Dans le cas particulier, le Tribunal fédéral relève que même si l’employeur connaissait la nécessité d'effectuer un certain nombre d'heures supplémentaires, cela ne dispensait pas pour autant l’employée d’annoncer à son employeur le nombre d’heures supplémentaires effectuées. Cette connaissance par l’employeur du principe de la nécessité d’effectuer des heures supplémentaires autoriserait uniquement l’employée à ne pas avoir à chiffrer rapidement ses heures supplémentaires exactes (quotité). L’employée ne pouvait toutefois pas attendre plusieurs années pour indiquer, en 2021 un nombre de 2572 heures supplémentaires effectuées depuis 2015 sans jamais avoir fait état d'une quelconque quotité auparavant.
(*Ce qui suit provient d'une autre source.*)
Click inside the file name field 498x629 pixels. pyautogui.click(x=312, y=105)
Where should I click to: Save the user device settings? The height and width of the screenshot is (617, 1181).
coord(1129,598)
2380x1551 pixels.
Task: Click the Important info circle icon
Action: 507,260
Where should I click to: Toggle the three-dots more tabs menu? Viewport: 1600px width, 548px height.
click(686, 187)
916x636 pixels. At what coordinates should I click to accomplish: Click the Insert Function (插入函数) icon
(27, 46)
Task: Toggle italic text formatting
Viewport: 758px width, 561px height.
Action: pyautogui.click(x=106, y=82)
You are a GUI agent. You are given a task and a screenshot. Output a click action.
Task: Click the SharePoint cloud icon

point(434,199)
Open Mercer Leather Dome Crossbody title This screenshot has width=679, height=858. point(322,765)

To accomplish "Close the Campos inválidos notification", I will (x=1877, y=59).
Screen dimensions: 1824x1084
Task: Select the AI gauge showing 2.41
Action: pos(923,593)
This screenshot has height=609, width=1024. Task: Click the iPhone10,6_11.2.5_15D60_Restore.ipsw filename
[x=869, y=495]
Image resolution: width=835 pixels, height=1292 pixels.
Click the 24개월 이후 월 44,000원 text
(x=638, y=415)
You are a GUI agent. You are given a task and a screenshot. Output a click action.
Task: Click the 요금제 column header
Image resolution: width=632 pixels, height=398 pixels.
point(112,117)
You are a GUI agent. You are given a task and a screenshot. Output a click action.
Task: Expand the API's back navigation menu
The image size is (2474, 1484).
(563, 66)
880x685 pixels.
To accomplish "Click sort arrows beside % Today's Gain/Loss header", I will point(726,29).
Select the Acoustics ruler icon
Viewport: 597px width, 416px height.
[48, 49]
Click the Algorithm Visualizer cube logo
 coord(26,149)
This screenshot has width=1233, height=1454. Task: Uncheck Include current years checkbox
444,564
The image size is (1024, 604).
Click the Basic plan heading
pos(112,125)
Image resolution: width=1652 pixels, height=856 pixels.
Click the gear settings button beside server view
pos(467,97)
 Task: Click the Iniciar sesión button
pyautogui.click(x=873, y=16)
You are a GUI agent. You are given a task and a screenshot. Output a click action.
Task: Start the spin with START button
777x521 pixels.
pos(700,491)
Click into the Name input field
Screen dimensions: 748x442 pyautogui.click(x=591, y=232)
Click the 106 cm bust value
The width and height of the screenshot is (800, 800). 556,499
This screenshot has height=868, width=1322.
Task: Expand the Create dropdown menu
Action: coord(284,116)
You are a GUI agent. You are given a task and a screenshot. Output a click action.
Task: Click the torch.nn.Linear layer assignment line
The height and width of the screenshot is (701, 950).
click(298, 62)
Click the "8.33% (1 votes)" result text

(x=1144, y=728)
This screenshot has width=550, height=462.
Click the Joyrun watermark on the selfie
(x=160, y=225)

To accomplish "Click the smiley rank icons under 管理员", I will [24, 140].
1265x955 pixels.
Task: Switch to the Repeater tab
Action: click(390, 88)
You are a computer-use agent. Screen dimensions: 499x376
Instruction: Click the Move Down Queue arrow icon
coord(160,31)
L’employée soutient qu’elle n'aurait pas attendu des années avant de «formuler ses prétentions», mais que l’employeur n'y avait jamais donné suite. Or, ce n’est pas la tardiveté de la demande d'indemnisation des heures supplémentaires qui est reprochée à l’employée, mais la tardiveté de l'annonce de la quotité de ces heures supplémentaires effectuées. En outre, l’employée s’est limitée à affirmer qu'elle s'était plainte à son employeur du fait qu'elle travaillait trop ou qu'elle «faisait beaucoup d'heures». Cela n’équivaut pas à communiquer le nombre, soit la quotité, d'heures supplémentaires réalisées.

Même si un décompte d'heures a été établi par l’employée pour l'année 2019, cela n'y change rien: L’employeur n’a en effet découvert le décompte en question, établi selon toute vraisemblance uniquement pour les besoins de la procédure judiciaire, que dans le cadre de cette dernière. Le Tribunal fédéral conclut, tout comme les Cours cantonales, que la prétention en rétribution d’heures supplémentaires formulée par l’employée plusieurs années plus tard apparaît ainsi effectivement abusive et rejette le recours de l’employée.

Conclusion

Même si l’employeur est informé que des heures supplémentaires ont été effectuées, celles-ci doivent être précisément quantifiées et communiquées dans un délai raisonnable. Il n’est donc pas acceptable d’attendre plusieurs années avant de les déclarer.